**Exercise aim**
Repeat, please, only the lines from the top of the data down to the line with "[Visit our page] (197, 2257)"; include both of those lines.

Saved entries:

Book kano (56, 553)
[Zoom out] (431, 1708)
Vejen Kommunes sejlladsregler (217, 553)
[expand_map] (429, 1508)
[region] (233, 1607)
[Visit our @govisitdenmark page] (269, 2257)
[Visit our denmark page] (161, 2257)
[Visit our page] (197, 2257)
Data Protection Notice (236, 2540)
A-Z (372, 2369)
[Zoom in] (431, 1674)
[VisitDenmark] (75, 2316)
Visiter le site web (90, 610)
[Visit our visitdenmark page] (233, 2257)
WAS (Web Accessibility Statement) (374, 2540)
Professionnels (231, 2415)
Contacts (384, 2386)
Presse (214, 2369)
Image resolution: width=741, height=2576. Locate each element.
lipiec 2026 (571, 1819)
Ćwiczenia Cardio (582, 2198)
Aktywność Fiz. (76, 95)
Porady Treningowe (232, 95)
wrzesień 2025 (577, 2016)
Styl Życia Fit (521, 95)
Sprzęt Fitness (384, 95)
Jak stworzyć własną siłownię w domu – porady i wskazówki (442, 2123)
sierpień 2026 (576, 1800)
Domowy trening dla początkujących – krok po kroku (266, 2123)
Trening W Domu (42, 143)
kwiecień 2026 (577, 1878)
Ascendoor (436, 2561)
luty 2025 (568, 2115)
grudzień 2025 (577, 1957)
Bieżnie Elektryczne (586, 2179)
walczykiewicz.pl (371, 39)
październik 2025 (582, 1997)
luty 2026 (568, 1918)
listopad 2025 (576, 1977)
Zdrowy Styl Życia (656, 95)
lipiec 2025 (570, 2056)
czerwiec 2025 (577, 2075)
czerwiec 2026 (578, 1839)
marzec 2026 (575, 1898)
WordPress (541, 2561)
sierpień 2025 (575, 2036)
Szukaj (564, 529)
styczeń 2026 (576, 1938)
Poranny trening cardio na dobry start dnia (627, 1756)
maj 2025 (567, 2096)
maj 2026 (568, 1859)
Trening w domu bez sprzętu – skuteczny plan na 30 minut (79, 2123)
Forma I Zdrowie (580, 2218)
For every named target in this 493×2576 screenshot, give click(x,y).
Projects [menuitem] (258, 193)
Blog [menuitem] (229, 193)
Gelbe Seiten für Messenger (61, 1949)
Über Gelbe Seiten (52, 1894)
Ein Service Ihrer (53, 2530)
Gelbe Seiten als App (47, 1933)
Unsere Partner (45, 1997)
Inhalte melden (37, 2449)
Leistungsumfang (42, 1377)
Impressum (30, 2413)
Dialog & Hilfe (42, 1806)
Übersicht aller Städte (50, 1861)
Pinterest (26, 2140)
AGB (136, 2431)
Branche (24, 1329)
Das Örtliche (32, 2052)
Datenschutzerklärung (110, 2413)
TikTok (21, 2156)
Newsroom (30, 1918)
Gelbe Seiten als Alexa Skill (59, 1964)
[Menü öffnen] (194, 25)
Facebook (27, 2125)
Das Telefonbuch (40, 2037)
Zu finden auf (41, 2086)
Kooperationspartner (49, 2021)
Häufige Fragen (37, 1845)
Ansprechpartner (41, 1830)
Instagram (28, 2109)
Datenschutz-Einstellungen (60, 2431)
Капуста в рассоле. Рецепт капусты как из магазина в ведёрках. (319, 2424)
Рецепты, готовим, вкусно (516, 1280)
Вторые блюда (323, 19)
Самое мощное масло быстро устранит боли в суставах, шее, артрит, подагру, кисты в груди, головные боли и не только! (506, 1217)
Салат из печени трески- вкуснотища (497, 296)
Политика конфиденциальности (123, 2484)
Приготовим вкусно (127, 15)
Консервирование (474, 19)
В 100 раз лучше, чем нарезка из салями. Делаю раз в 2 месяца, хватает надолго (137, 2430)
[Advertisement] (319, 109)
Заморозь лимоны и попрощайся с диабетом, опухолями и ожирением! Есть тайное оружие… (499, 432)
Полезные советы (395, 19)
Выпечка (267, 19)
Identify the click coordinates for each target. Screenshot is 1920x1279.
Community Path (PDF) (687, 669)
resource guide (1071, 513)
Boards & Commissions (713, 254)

**Response to this exercise**
Book kano (56, 553)
[Zoom out] (431, 1708)
Vejen Kommunes sejlladsregler (217, 553)
[expand_map] (429, 1508)
[region] (233, 1607)
[Visit our @govisitdenmark page] (269, 2257)
[Visit our denmark page] (161, 2257)
[Visit our page] (197, 2257)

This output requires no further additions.